===== Data supplied

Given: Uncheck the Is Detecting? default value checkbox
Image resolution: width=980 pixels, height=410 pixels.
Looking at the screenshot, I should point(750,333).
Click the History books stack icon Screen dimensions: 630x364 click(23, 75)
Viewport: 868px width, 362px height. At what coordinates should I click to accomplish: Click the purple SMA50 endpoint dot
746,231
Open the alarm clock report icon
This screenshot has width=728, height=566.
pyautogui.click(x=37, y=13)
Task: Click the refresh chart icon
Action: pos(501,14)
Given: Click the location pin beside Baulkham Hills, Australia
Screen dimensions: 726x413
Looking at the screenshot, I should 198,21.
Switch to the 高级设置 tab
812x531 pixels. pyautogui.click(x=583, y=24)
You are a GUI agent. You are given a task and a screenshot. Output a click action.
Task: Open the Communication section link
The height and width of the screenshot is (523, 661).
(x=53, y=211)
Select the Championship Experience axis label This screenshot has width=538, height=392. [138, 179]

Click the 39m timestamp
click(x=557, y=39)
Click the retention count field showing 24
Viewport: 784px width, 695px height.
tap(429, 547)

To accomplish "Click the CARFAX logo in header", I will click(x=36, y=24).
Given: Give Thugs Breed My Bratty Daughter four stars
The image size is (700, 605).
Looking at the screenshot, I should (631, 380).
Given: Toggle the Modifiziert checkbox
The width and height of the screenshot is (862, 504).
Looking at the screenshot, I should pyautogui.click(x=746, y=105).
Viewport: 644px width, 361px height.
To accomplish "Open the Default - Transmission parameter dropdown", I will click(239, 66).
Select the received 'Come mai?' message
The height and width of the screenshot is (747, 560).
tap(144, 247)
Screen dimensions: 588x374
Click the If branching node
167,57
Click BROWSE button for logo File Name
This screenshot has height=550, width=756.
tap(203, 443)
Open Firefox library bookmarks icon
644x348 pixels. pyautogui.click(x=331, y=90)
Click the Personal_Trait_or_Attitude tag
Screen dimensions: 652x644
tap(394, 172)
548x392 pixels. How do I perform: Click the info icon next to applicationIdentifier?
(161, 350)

==========

▶ **Work instructions**: Restate every entry above word for word.

▶ **Solution to the problem**:
Given: Uncheck the Is Detecting? default value checkbox
Image resolution: width=980 pixels, height=410 pixels.
Looking at the screenshot, I should point(750,333).
Click the History books stack icon Screen dimensions: 630x364 click(23, 75)
Viewport: 868px width, 362px height. At what coordinates should I click to accomplish: Click the purple SMA50 endpoint dot
746,231
Open the alarm clock report icon
This screenshot has width=728, height=566.
pyautogui.click(x=37, y=13)
Task: Click the refresh chart icon
Action: pos(501,14)
Given: Click the location pin beside Baulkham Hills, Australia
Screen dimensions: 726x413
Looking at the screenshot, I should 198,21.
Switch to the 高级设置 tab
812x531 pixels. pyautogui.click(x=583, y=24)
You are a GUI agent. You are given a task and a screenshot. Output a click action.
Task: Open the Communication section link
The height and width of the screenshot is (523, 661).
(x=53, y=211)
Select the Championship Experience axis label This screenshot has width=538, height=392. [138, 179]

Click the 39m timestamp
click(x=557, y=39)
Click the retention count field showing 24
Viewport: 784px width, 695px height.
tap(429, 547)

To accomplish "Click the CARFAX logo in header", I will click(x=36, y=24).
Given: Give Thugs Breed My Bratty Daughter four stars
The image size is (700, 605).
Looking at the screenshot, I should (631, 380).
Given: Toggle the Modifiziert checkbox
The width and height of the screenshot is (862, 504).
Looking at the screenshot, I should pyautogui.click(x=746, y=105).
Viewport: 644px width, 361px height.
To accomplish "Open the Default - Transmission parameter dropdown", I will click(239, 66).
Select the received 'Come mai?' message
The height and width of the screenshot is (747, 560).
tap(144, 247)
Screen dimensions: 588x374
Click the If branching node
167,57
Click BROWSE button for logo File Name
This screenshot has height=550, width=756.
tap(203, 443)
Open Firefox library bookmarks icon
644x348 pixels. pyautogui.click(x=331, y=90)
Click the Personal_Trait_or_Attitude tag
Screen dimensions: 652x644
tap(394, 172)
548x392 pixels. How do I perform: Click the info icon next to applicationIdentifier?
(161, 350)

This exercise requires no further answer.